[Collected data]
[Start of Attachment]
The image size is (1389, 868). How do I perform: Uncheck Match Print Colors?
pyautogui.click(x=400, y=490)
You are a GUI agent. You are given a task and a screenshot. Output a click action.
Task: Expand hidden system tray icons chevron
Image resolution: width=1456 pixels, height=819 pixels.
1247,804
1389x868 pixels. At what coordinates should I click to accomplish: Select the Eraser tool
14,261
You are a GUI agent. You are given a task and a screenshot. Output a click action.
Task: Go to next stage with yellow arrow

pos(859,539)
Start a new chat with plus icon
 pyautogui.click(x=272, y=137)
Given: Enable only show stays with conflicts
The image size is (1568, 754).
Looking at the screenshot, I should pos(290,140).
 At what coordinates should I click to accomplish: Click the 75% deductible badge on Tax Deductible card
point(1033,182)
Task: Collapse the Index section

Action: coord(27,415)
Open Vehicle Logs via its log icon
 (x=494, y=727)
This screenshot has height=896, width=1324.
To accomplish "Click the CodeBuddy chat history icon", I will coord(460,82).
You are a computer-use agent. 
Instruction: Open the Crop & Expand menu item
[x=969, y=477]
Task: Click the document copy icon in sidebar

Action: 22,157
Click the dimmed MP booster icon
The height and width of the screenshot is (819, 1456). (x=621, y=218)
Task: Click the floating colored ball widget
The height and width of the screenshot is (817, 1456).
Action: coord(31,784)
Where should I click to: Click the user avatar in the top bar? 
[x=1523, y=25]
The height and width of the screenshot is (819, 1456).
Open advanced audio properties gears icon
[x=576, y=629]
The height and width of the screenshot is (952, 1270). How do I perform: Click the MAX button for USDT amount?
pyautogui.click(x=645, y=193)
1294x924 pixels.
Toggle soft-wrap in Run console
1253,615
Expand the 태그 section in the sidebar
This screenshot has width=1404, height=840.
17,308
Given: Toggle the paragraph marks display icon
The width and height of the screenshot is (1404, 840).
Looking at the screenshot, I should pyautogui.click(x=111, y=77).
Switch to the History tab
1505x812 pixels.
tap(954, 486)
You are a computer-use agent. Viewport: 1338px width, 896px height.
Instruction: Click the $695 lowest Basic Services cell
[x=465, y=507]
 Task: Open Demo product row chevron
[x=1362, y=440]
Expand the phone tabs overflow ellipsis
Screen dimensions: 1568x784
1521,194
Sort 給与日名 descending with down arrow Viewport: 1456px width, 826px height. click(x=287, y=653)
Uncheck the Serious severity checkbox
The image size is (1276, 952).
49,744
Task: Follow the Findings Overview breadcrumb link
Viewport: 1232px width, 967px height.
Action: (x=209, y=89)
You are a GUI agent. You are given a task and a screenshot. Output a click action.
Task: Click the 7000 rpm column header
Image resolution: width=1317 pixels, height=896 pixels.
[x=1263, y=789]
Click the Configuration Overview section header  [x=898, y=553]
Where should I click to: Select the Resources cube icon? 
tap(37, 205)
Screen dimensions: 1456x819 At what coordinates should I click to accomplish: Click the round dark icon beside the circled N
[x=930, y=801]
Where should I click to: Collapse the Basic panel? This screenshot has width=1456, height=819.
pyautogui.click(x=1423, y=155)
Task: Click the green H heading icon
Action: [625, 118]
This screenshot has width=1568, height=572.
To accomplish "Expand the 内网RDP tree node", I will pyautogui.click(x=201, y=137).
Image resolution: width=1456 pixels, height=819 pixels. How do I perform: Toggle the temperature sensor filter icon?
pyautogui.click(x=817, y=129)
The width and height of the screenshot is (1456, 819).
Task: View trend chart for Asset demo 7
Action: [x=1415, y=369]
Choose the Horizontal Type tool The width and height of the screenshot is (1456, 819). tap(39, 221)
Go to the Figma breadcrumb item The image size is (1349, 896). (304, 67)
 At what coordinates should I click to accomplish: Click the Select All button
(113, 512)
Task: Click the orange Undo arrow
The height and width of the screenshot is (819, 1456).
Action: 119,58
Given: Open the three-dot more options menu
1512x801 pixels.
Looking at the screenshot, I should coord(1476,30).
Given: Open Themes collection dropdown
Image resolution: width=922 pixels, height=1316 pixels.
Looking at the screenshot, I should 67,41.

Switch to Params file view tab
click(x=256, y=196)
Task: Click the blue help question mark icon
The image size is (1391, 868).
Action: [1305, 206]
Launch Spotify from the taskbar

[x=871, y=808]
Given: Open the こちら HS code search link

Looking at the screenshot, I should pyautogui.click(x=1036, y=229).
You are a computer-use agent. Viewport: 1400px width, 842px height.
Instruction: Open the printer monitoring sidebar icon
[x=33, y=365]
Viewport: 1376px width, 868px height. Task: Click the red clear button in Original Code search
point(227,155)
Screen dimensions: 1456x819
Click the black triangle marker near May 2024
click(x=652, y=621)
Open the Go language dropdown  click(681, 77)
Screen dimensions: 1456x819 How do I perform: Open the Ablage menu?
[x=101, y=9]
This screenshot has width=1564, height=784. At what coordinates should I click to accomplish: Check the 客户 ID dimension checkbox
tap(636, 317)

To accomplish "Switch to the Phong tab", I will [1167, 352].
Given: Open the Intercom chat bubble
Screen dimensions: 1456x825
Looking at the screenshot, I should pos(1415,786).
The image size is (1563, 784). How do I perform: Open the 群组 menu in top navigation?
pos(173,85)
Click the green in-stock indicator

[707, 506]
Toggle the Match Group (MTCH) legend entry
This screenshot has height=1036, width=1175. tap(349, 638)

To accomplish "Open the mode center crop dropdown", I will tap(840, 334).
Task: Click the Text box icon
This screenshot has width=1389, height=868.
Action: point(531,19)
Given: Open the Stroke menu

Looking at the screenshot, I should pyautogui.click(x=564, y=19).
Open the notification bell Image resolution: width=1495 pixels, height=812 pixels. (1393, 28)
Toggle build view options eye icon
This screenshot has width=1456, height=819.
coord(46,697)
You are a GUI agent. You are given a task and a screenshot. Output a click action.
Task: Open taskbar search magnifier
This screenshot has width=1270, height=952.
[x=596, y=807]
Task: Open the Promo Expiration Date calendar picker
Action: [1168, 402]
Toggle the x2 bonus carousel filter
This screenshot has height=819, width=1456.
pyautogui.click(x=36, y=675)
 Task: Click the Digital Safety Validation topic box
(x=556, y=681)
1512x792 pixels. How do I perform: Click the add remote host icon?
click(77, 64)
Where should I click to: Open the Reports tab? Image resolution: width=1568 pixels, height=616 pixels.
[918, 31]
[End of Attachment]
● **WORK REQUEST**: Which of the lines above contain "header"? Return them all.

● **EXERCISE ANSWER**:
Task: Click the 7000 rpm column header
Click the Configuration Overview section header  [x=898, y=553]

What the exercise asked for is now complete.